Vlachos and co-workers²⁴⁷ reported a one-step catalytic hydrotreatment of humins in methanol into humins oil containing fully and partially deoxygenated compounds using commercial noble-metal catalysts. Aromatic hydrocarbons, phenols, and esters were the main products. The highest oil yield and a conversion of 75% were obtained at 400 °C for 3 h at 30 bar H₂ using a catalyst-to-humins mass ratio of 1 : 10. ¹³C-isotopic labelling studies confirmed that methanol participates in alkylation and esterification reactions, incorporating into aromatic, phenolic, and ester products.²⁴⁷ Similarly, the catalytic conversion of humins into cyclic hydrocarbons was reported with a 95% conversion rate and up to 88% yield using a bifunctional catalyst.²⁴⁸ The C–C bond network was efficiently depolymerised at reaction temperatures of 340–380 °C under the cooperative catalysis of nano-Ru particles and a porous, strong Lewis acid.²⁴⁸ The catalytic hydrotreatment of humins using supported Pd @ zeolite (Beta, Y, and USY) catalysts with different amounts of Pd was investigated under hydrogen pressure. The major compounds in the humins oil as shown by GC-MS were alcohols, organic acids, ethers, and alkyl-phenolics.²⁴⁹ Furanic compounds were not identified in the reaction products. A possible explanation may be related to their high reactivity under the reaction conditions.

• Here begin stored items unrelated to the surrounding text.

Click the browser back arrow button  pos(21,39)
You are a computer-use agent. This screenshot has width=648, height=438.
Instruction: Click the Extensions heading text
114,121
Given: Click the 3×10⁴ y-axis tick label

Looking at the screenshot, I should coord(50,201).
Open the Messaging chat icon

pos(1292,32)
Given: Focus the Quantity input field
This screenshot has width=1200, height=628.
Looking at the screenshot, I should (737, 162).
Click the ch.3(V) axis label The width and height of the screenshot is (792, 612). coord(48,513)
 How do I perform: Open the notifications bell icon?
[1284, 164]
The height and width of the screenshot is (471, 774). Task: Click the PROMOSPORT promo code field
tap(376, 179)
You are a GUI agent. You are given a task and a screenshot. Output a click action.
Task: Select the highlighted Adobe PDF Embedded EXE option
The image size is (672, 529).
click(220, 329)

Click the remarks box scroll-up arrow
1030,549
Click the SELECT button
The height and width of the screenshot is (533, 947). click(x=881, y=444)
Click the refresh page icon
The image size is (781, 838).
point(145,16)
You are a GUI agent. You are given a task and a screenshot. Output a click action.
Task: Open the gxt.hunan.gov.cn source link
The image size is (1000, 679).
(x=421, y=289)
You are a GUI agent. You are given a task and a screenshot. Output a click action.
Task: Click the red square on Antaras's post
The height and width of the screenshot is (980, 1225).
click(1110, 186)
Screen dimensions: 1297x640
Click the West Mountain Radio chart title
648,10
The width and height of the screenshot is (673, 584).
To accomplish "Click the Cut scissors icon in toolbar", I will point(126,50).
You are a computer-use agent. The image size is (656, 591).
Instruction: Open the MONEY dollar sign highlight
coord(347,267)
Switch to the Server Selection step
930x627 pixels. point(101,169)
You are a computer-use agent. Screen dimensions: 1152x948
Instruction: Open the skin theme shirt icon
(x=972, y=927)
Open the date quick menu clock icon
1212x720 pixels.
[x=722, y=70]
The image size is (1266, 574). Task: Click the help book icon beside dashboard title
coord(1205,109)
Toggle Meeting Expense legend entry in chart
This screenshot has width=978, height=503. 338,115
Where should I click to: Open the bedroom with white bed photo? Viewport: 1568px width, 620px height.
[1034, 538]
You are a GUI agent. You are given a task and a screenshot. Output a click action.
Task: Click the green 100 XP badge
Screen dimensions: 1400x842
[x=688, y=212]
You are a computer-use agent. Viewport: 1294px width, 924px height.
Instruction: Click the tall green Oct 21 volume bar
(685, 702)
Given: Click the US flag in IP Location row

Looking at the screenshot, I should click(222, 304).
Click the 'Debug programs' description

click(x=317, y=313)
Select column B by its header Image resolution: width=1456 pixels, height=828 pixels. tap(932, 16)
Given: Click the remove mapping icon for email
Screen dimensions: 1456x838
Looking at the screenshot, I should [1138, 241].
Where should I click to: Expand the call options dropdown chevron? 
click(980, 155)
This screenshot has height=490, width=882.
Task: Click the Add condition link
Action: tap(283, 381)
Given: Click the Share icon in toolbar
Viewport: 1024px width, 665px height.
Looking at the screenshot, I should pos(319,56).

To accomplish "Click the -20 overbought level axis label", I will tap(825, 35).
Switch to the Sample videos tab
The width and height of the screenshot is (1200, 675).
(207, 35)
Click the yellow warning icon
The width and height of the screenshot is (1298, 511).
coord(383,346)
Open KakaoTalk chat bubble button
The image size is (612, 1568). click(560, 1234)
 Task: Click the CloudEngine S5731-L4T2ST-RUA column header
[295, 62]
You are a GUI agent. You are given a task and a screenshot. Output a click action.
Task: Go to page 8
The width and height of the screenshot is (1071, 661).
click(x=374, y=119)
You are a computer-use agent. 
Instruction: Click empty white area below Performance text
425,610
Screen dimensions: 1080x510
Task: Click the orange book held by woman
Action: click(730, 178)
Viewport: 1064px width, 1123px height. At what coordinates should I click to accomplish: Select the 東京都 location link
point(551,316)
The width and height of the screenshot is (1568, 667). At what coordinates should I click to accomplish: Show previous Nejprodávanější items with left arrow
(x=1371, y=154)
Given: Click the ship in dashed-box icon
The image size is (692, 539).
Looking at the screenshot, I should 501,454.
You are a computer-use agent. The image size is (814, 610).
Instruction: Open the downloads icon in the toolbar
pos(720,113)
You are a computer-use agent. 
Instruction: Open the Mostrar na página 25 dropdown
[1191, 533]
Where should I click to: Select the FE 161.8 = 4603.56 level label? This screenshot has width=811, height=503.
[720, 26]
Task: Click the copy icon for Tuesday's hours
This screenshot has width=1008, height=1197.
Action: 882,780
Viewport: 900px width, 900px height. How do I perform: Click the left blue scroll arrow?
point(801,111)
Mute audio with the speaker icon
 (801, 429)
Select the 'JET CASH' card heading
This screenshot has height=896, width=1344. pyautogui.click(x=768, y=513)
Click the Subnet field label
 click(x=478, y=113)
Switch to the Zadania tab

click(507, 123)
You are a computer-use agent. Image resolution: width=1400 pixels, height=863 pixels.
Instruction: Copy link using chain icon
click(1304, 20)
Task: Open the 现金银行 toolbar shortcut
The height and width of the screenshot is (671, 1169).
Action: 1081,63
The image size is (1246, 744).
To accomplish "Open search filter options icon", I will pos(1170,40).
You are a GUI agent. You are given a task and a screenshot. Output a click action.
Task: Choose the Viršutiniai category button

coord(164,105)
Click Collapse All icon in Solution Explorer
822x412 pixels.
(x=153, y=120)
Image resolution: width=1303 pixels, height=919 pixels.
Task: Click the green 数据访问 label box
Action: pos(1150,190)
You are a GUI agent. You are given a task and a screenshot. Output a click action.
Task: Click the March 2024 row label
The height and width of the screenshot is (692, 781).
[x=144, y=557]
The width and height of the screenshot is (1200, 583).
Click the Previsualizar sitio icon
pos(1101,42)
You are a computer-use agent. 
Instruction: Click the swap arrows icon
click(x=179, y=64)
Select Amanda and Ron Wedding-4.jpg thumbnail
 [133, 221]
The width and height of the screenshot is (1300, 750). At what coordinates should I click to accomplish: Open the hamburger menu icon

Finally, preliminary studies of spray combustion of humins/ML mixtures as an alternative to heavy fuel oil (HFO) have also been conducted.²⁵⁰ It was reported that parameters such as stability, heating value, flashpoint, viscosity, and density of these mixtures fall within the HFO limits. In the spray combustion tests, the mixture had ignition and combustion behaviours similar to HFO. However, the combustion residual ash and carbon were high, representing risks in terms of engine damage, while determination of the calculated carbon aromaticity index (CCAI), acid number, and water content was not possible because of the oxygen content of the humins/ML fuel.²⁵¹ Another potentially interesting valorisation methodology involving catalytic hydrotreatment of humins was reported using ruthenium catalysts at 400 °C in presence of FA and isopropanol or H₂. Up to 69% conversion was obtained in the best case, resulting in an oil consisting mainly of monomers (principally alkyl phenolics) and small oligomers.²³⁶

6.4. Oxidised low molecular mass compounds from humins

The catalytic oxidation of humins with O₂ into short-chain carboxylic acids was reported using homogeneous polyoxometalate as catalyst under mild conditions (90–120 °C).²⁵² Unfortunately, low yields of formic and acetic acid resulted. For example, only 8.3 wt% and 4.0 wt% were respectively obtained, the main product being CO₂. Comparable yields were reported later by Wassenberg.¹²⁸ The same authors further investigated the oxidative conversion of humins using model substances like furan derivatives of varying complexity in combination with polyoxometalates as oxidation catalysts in aqueous media.^253,254 Various transition metals such as V, Mn, Co, Ni, and Nb were used as substitutes for molybdenum atoms in Keggin-type phosphomolybdates. The H₄[PVMo₁₁O₄₀] catalyst showed the highest activity and lowest CO₂ formation.²⁵³ A two-step degradation of humins was studied by Kang et al.²⁵⁵ involving alkaline catalytic hydrothermal treatment and wet oxidation. Acetic acid yields of 37.2% on a mass basis in water were achieved.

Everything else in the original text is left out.